La vacuna desarrollada por diferentes centros como el Mount Sinai, podría ser administrada al paciente recién operado y evitaría la recurrencia de ciertos tipos de cáncer como el de vejiga o pulmón.

En la actualidad la inmunoterapia es una de las opciones mejores para ciertos tipos de cáncer pero muchos pacientes no tienen una respuesta significativa al tratamiento. Por su parte la posible vacuna da una respuesta de aprendizaje al sistema inmunitario por lo que se evita la recurrencia del cáncer.

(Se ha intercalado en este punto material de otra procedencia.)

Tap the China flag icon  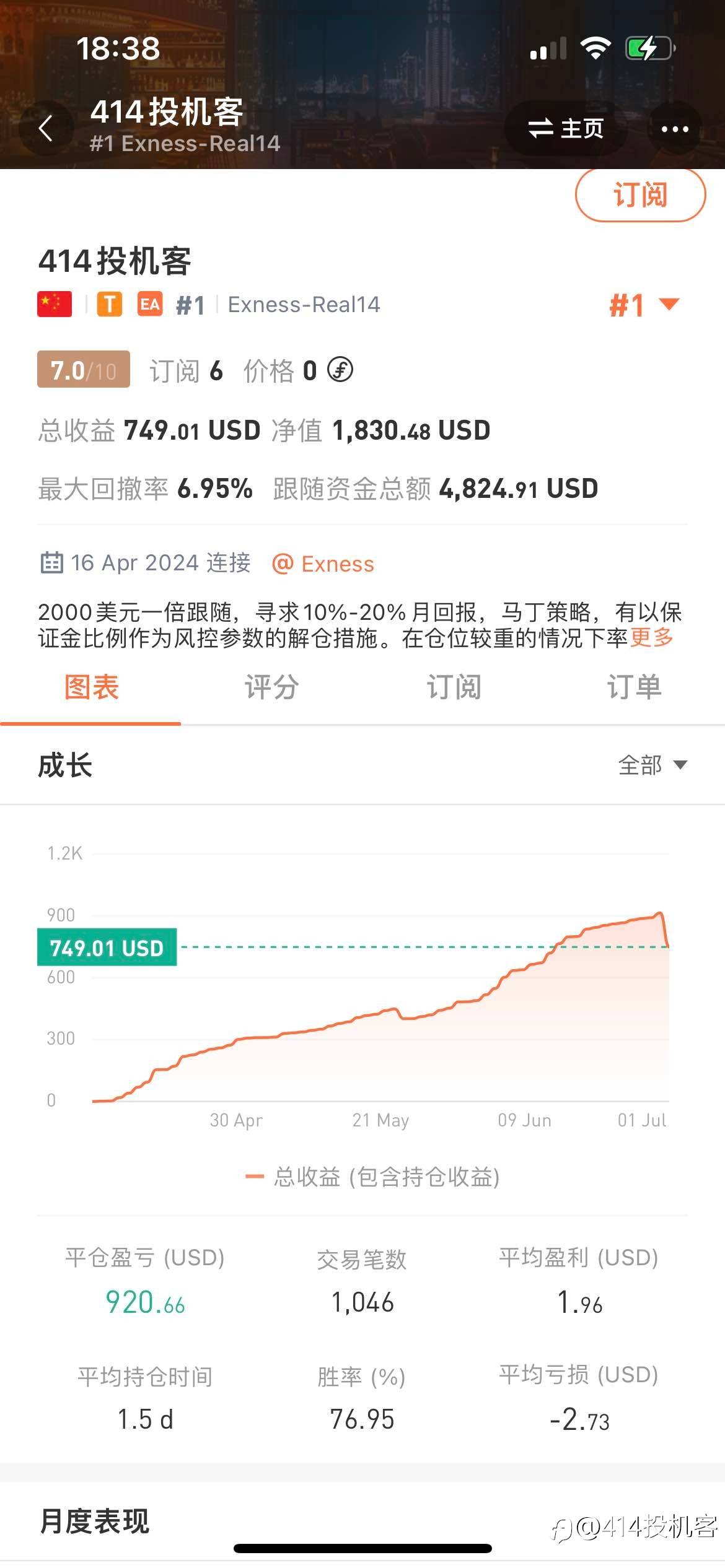point(55,304)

El proceso de creación de la vacuna ha partido de la secuenciación del ADN del tumor, su lína germinal y el ARN de cada participante. Lo importante es que lograron identificar un objeto específico del tumor que permite predecir si el sistema inmune reconocerá el objetivo de la vacuna.

Los expertos del centro médico han identificado las dianas inmunogénicas para así, a continuación, desarrollar la vacuna. Esta vacuna a su vez fue administrada a los pacientes participantes que recibieron, durante seis meses, diez dosis personalizadas. Cada una de las vacunas fue administrada con el inmunoestimulante que estimula los receptores inmunes del propio paciente.

Según uno de los portavoces del estudio hasta el momento las vacunas se ponían cuando el paciente ya tenía metástasis pero diferentes investigaciones han mostrado la eficacia cuando el cáncer todavia no se ha propagado. Es por ello que han desarrollado la vacuna con neoantígenos que se puede administrarlas un tratamiento adyuvante y cuando el paciente todavía no tiene metástasis.

Según las investigaciones, antes de la vacuna los pacientes tenían una alta tasa de recurrencia. El seguimiento de los participantes se realizó durante una media de casi dos años y medio. Cuatro de los trece participantes no mostraron evidencias de recurrencia, otros cuatro recibieron líneas posteriores de tratamiento, uno más continuó con el ensayo y finalmente otros cuatro fallecieron.  Cabe mencionar que los pacientes participantes (diez con tumores sólidos y 3 con mieloma múltiple) no experimentaron efectos secundarios de la vacuna más que molestias en la zona del pinchazo.

A pesar de ser un ensayo en fase 1 que determinará si se puede realizar un ensayo experimental, los resultados han mostrado beneficios de la vacuna.